───── Data for processing

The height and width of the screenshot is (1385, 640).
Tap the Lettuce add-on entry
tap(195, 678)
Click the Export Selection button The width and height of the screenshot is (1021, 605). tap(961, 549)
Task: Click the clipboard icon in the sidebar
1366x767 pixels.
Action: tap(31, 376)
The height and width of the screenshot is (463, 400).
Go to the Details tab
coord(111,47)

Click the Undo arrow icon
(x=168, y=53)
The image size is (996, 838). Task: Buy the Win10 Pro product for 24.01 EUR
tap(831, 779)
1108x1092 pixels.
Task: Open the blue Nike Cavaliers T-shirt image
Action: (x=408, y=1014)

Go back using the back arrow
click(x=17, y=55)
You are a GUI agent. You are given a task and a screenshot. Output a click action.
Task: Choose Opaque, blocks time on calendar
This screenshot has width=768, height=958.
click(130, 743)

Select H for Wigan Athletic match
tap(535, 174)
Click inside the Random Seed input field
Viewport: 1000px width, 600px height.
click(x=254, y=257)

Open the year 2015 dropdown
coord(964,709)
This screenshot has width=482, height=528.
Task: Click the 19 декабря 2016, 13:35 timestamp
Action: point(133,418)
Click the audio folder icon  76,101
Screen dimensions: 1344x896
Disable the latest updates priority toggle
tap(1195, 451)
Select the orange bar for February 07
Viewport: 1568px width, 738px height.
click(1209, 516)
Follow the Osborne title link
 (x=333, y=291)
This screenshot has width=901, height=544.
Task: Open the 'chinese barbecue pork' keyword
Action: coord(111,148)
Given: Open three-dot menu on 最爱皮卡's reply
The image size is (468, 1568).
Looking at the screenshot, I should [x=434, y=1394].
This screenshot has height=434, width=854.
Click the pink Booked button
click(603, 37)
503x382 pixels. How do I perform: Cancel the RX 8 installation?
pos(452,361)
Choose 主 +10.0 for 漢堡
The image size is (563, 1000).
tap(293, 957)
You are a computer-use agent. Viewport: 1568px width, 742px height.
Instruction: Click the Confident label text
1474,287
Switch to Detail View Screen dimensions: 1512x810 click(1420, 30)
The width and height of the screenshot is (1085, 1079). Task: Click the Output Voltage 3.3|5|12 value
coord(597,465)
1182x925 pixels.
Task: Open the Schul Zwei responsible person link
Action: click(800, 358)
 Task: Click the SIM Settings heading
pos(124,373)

──────────

The records shown above are to be retyped exactly, with none omitted.

*Task output:*
The height and width of the screenshot is (1385, 640).
Tap the Lettuce add-on entry
tap(195, 678)
Click the Export Selection button The width and height of the screenshot is (1021, 605). tap(961, 549)
Task: Click the clipboard icon in the sidebar
1366x767 pixels.
Action: tap(31, 376)
The height and width of the screenshot is (463, 400).
Go to the Details tab
coord(111,47)

Click the Undo arrow icon
(x=168, y=53)
The image size is (996, 838). Task: Buy the Win10 Pro product for 24.01 EUR
tap(831, 779)
1108x1092 pixels.
Task: Open the blue Nike Cavaliers T-shirt image
Action: (x=408, y=1014)

Go back using the back arrow
click(x=17, y=55)
You are a GUI agent. You are given a task and a screenshot. Output a click action.
Task: Choose Opaque, blocks time on calendar
This screenshot has width=768, height=958.
click(130, 743)

Select H for Wigan Athletic match
tap(535, 174)
Click inside the Random Seed input field
Viewport: 1000px width, 600px height.
click(x=254, y=257)

Open the year 2015 dropdown
coord(964,709)
This screenshot has width=482, height=528.
Task: Click the 19 декабря 2016, 13:35 timestamp
Action: point(133,418)
Click the audio folder icon  76,101
Screen dimensions: 1344x896
Disable the latest updates priority toggle
tap(1195, 451)
Select the orange bar for February 07
Viewport: 1568px width, 738px height.
click(1209, 516)
Follow the Osborne title link
 (x=333, y=291)
This screenshot has width=901, height=544.
Task: Open the 'chinese barbecue pork' keyword
Action: coord(111,148)
Given: Open three-dot menu on 最爱皮卡's reply
The image size is (468, 1568).
Looking at the screenshot, I should [x=434, y=1394].
This screenshot has height=434, width=854.
Click the pink Booked button
click(603, 37)
503x382 pixels. How do I perform: Cancel the RX 8 installation?
pos(452,361)
Choose 主 +10.0 for 漢堡
The image size is (563, 1000).
tap(293, 957)
You are a computer-use agent. Viewport: 1568px width, 742px height.
Instruction: Click the Confident label text
1474,287
Switch to Detail View Screen dimensions: 1512x810 click(1420, 30)
The width and height of the screenshot is (1085, 1079). Task: Click the Output Voltage 3.3|5|12 value
coord(597,465)
1182x925 pixels.
Task: Open the Schul Zwei responsible person link
Action: click(800, 358)
 Task: Click the SIM Settings heading
pos(124,373)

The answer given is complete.